Topic Classification in the Arab Twittersphere

Thumbnail Image
Journal Title
Journal ISSN
Volume Title
Saudi Digital Library
Abstract Social media has become a significant component of our daily lives, including Twitter. Twitter is an online microblogging service where users express their opinions about the news, culture, religion, and so much more. Notwithstanding the various Arabiccontent studies on Twitter, very little research has been done on religious controversies in the Arab world.

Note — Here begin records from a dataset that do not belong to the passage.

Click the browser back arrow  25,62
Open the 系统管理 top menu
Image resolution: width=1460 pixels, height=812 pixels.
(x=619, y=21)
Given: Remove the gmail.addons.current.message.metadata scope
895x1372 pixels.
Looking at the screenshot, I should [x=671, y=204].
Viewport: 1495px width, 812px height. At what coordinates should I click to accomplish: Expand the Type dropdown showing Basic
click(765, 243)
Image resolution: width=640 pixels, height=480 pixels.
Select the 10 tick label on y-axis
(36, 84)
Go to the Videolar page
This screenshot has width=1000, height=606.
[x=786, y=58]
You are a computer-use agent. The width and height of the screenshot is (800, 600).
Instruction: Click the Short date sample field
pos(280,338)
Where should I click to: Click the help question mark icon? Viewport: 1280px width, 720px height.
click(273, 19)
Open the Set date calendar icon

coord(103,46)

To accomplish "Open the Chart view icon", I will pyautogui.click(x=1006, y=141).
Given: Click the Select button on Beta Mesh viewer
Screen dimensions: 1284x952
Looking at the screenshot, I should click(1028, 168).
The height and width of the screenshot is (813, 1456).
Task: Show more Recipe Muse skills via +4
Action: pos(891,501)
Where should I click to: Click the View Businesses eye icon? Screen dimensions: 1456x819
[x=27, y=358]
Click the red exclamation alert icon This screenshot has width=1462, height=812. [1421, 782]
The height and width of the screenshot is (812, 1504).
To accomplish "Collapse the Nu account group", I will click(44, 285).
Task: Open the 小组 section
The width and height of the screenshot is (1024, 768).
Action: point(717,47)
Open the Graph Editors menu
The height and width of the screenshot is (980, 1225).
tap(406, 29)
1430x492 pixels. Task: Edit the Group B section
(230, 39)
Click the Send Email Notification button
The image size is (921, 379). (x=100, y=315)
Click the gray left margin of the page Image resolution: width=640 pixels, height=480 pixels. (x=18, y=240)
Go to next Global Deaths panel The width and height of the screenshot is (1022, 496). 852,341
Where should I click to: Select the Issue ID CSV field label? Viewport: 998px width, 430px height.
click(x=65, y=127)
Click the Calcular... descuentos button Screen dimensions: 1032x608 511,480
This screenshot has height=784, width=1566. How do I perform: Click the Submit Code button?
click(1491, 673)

Arabic tweets have therefore become an attractive field for several new studies, including tweet classification. Tweet classification is a process by which tweets (short messages post made on Twitter) are classified into one of several predefined topics. In this project, we aim to classify Arabic tweets and investigate topics associated with religion and atheism in Arab regions. The content of Arab users’ tweets are classified and analysed, including conversations and other interactions (retweets, mentions and replies). This study provides a set of annotated Arabic tweets for classification tasks out of a broad set of 137K Arabic tweets covering various topics related to religion and atheism. The main objective is to classify the data into four general topics: women’s issues, including marriage and women’s rights in religion; creation and logic issues about the theory of creation, evolution, and the God; holy books and prophets; political issues; and other issues. Using machine-learning methods, including Support Vector Machine (SVM) and neural-networks with pre-trained word-embedding, we categorise each tweet by topic. Based on the topics detected in the training data, our model identifies relevant topics for previously unseen tweets. The experiments show that our embedded Bi-directional Long Short-Term Memory (Bi-LSTM) neural-network achieved 64% accuracy, a macroaveraged F1 score of 61% over the SVM classifier (which reached 56% accuracy) and a macro-averaged F1 score of 53%. Keywords: social media mining, text analysis, Arabic NLP, Arabic tweets, classifications, deep-learning.